Mas há outros Eternos em cena, e esses servem tanto para colocar em evidência uma precisa diversidade, como também apontar caminhos a serem percorridos. Se Richard Madden, como o todo-poderoso Ikaris, é um super-homem dotado de carga shakespeariana, o paquistanês Kumail Najiani e o sul-coreano Ma Dong-seok (Invasão Zumbi, 2016) estão em cena com funções específicas no sentido de ampliar essa visão inclusiva, assim como os negros Brian Tyree Henry – cuja presença serve, ainda, para reforçar o quanto a questão da representatividade é, sim, importante e imperativa, ainda mais no âmbito LGBTQIA+, no qual seu personagem está inserido – e Lauren Ridloff (O Som do Silêncio, 2019) – uma super-heroína muda, uma característica que reforça sua identificação junto a um grupo próprio. A jovem Lia McHugh (Isolados: Medo Invisível, 2020), de apenas 14 anos, e o irlandês Barry Keoghan (O Sacrifício do Cervo Sagrado, 2017), podem não ter nada aparente que os diferencie, mas o talento que empregam aos tipos que lhes são destinados é tamanho que mesmo quando longe das atenções, suas ausências são sentidas.

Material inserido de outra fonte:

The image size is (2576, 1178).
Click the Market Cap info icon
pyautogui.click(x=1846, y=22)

É um organismo por demais coeso que compõem, e os feitos que realizam, as intrigas que se veem obrigados a lidar, e os destinos com os quais jogam são tão imensos quanto as habilidades que cada um domina. Partes imprescindíveis de algo maior do que seus superlativos elementos.

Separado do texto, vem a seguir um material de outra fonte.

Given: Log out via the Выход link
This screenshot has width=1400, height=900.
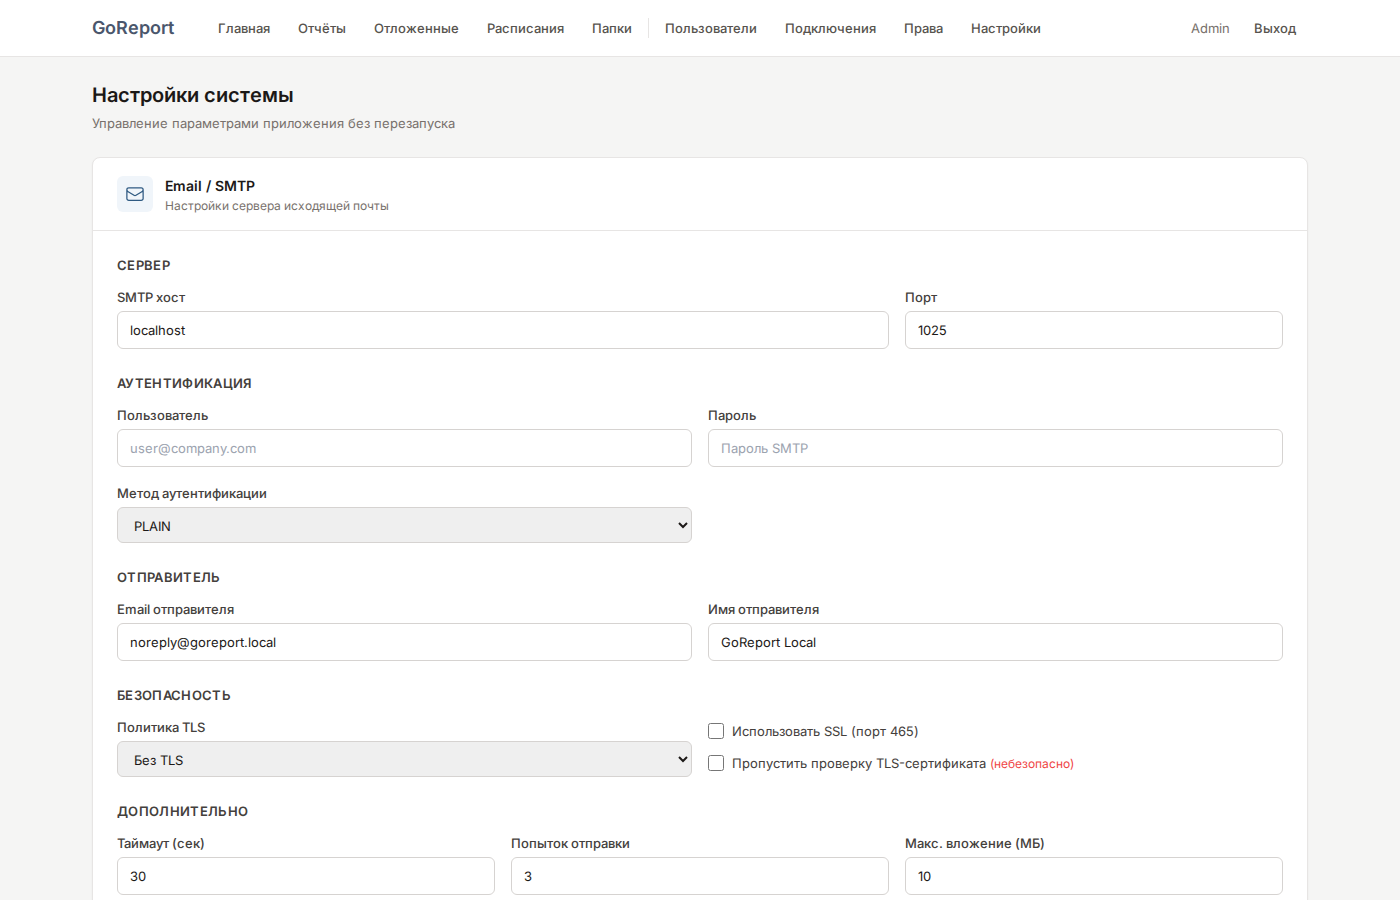Looking at the screenshot, I should (x=1274, y=28).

Dito isso, do que fala e o que está no cerne das preocupações de Eternos? Talvez questões por demais ambiciosas para um público acostumado com piadas rápidas e efeitos digitais de última geração – por mais que tanto um, quanto o outro, também se manifestem por aqui. A diferença está na dosagem dessas contribuições, em número menor ao qual se acostumou a verificar nas produções do gênero. Dessa vez a discussão se dá de forma mais reflexiva e profunda, duas condições que exigem tanto de quem as propõe, como daqueles que as recebem. É preciso uma contrapartida. Debate-se o livre-arbítrio e uma essência enquanto condição fundamental da humanidade, a influência do ontem no hoje – e, principalmente, no amanhã que agora está sendo construído – e a interferência daqueles que se julgam mais aptos como fundamental – ou não – para um bem estar amplo. Poderia ser um tratado de filosofia, um confronto acadêmico ou um TedTalk interativo, mas casou de se apresentar pelo meio de seres com uniformes coloridos e habilidades extraordinárias. Deixando isso de lado, porém, a proposta é a mesma. Sejam todos bem-vindo a um admirável – e mais do que urgente – mundo novo.